---- SOURCE PASSAGE
The arguments can be, technically speaking, prepared at the C level. For instance, if `x` turned out to be an integer vector, we could convert it to the double one (these are two different types; see Section 6.4.1). Nevertheless, overall, it is very burdensome. It is better to use pure R code to ensure that the arguments are of the correct form and to beautify the outputs.

This explains why we only assert the enjoyment of C::Rf_isReal(x). It guarantees that the C::REAL and C::XLENGTH functions correctly return the pointer to the start of the sequence and its length, respectively.

Once C::my_c_sum is called, we must convert it to an R object. Here, it is a newly allocated numeric vector of length one. It can be done easily by calling C::Rf_ScalarReal.

Although optional (see Section 5.4 of [62]), we will register C::my_c_sum_wrapper as a callable function explicitly. This way, R will not struggle to find the specific entry point in the resulting dynamically linked library (DLL). We do this in src/cpackagedemo.c:

#include <R_ext/Rdynload.h>
#include "rfuns.h"

/* the list of functions available in R via a call to .Call():
   each entry is like {exported_name, fun_pointer, number_of_arguments} */
static const R_CallMethodDef cCallMethods[] = {
    {"my_c_sum_wrapper", (DL_FUNC)&my_c_sum_wrapper, 1},
    {NULL, NULL, 0}  // the end of the list
};

/* registers the list of callable functions */
void R_init_cpackagedemo(DllInfo *dll)
{
    R_registerRoutines(dll, NULL, cCallMethods, NULL, NULL);
    R_useDynamicSymbols(dll, FALSE);
}

The function can be invoked from R using .Call. We do it in R/my_sum.R:

my_sum <- function(x)
--------
---- ENTRIES PROVIDED
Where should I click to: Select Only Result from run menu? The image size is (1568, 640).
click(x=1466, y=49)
--------
---- ENTRIES PROVIDED
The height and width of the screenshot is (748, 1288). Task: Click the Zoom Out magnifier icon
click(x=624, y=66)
--------
◆ **REQUIRED TASKS**:
1. Transcribe everything from "Once C::my_c_sum is" down to "by calling C::Rf_ScalarReal." in the passage on calling C code from R.
2. Finish out the next part of the passage on calling C code from R, picking up right after its last line.

◆ **THE ANSWERS**:
1.
Once C::my_c_sum is called, we must convert it to an R object. Here, it is a newly allocated numeric vector of length one. It can be done easily by calling C::Rf_ScalarReal.

2.
{
    # prepare input data:
    if (!is.double(x))
        x <- as.double(x)

    s <- .Call("my_c_sum_wrapper", x, PACKAGE="cpackagedemo")

    # some rather random postprocessing:
    attr(s, "what") <- deparse(substitute(x))
    s
}

And, finally, here is the package NAMESPACE file responsible for registering the exported R names and indicating the DLL to use:

export(my_sum)
useDynLib(cpackagedemo)

Once the package is built and installed (e.g., by running “R CMD INSTALL <pkgdir>” in the terminal), we can test it by calling:

library("cpackagedemo")
my_sum(runif(100)/100)
## [1] 0.49856
## attr(,"what")
## [1] "runif(100)/100"

Exercise 14.2

Extend the package (locally) by adding a function to compute the index of the greatest element in a numeric vector. Note that C uses 0-based array indexing, whereas, in R, the first element is at index 1. Compare its run time against which.max using proc.time.

14.1.2. R CMD SHLIB

The “R CMD SHLIB <files>” command compiles one or more source files without the need for turning them into standalone packages; see [62]. Then, dyn.load loads the resulting DLL.

Exercise 14.3

(*) Compile src/cfuns.c and src/rfuns.c from our demo package using “R CMD SHLIB <files>”. Call dyn.load. Write an R function that uses .Call to invoke C::my_c_sum_wrapper from the second source file.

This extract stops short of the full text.